Exercise directions:
Render every line of the items below as a numbered list, leaving out any blank lines.

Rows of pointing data
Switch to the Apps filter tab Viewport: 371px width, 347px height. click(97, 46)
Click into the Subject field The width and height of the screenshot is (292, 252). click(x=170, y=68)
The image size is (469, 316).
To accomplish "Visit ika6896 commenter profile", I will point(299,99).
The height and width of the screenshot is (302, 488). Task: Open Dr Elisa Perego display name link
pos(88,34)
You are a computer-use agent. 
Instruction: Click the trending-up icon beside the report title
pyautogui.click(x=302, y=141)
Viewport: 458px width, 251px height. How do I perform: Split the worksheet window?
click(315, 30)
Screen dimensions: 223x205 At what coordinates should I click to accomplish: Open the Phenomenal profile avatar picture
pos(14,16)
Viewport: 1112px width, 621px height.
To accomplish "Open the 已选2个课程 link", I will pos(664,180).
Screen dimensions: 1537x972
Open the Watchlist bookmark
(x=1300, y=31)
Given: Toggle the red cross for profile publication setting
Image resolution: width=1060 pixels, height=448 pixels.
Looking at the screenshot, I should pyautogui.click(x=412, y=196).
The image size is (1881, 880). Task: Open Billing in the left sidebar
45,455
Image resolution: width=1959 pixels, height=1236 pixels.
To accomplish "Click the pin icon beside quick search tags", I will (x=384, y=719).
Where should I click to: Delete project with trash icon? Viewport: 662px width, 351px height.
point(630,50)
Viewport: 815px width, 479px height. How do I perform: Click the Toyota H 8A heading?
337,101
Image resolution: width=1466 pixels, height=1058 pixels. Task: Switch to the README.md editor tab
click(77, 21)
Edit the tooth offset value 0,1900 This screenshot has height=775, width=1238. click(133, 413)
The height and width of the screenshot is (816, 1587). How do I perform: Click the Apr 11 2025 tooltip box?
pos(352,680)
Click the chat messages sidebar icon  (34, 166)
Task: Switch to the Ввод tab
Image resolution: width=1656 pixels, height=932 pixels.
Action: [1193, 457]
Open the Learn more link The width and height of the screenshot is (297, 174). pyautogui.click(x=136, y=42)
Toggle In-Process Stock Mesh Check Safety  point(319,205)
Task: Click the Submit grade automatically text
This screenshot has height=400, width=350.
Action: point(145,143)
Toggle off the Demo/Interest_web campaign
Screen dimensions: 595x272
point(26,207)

Exercise solution:
1. Switch to the Apps filter tab Viewport: 371px width, 347px height. click(97, 46)
2. Click into the Subject field The width and height of the screenshot is (292, 252). click(x=170, y=68)
3. The image size is (469, 316).
4. To accomplish "Visit ika6896 commenter profile", I will point(299,99).
5. The height and width of the screenshot is (302, 488). Task: Open Dr Elisa Perego display name link
6. pos(88,34)
7. You are a computer-use agent. 
8. Instruction: Click the trending-up icon beside the report title
9. pyautogui.click(x=302, y=141)
10. Viewport: 458px width, 251px height. How do I perform: Split the worksheet window?
11. click(315, 30)
12. Screen dimensions: 223x205 At what coordinates should I click to accomplish: Open the Phenomenal profile avatar picture
13. pos(14,16)
14. Viewport: 1112px width, 621px height.
15. To accomplish "Open the 已选2个课程 link", I will pos(664,180).
16. Screen dimensions: 1537x972
17. Open the Watchlist bookmark
18. (x=1300, y=31)
19. Given: Toggle the red cross for profile publication setting
20. Image resolution: width=1060 pixels, height=448 pixels.
21. Looking at the screenshot, I should pyautogui.click(x=412, y=196).
22. The image size is (1881, 880). Task: Open Billing in the left sidebar
23. 45,455
24. Image resolution: width=1959 pixels, height=1236 pixels.
25. To accomplish "Click the pin icon beside quick search tags", I will (x=384, y=719).
26. Where should I click to: Delete project with trash icon? Viewport: 662px width, 351px height.
27. point(630,50)
28. Viewport: 815px width, 479px height. How do I perform: Click the Toyota H 8A heading?
29. 337,101
30. Image resolution: width=1466 pixels, height=1058 pixels. Task: Switch to the README.md editor tab
31. click(77, 21)
32. Edit the tooth offset value 0,1900 This screenshot has height=775, width=1238. click(133, 413)
33. The height and width of the screenshot is (816, 1587). How do I perform: Click the Apr 11 2025 tooltip box?
34. pos(352,680)
35. Click the chat messages sidebar icon  (34, 166)
36. Task: Switch to the Ввод tab
37. Image resolution: width=1656 pixels, height=932 pixels.
38. Action: [1193, 457]
39. Open the Learn more link The width and height of the screenshot is (297, 174). pyautogui.click(x=136, y=42)
40. Toggle In-Process Stock Mesh Check Safety  point(319,205)
41. Task: Click the Submit grade automatically text
42. This screenshot has height=400, width=350.
43. Action: point(145,143)
44. Toggle off the Demo/Interest_web campaign
45. Screen dimensions: 595x272
46. point(26,207)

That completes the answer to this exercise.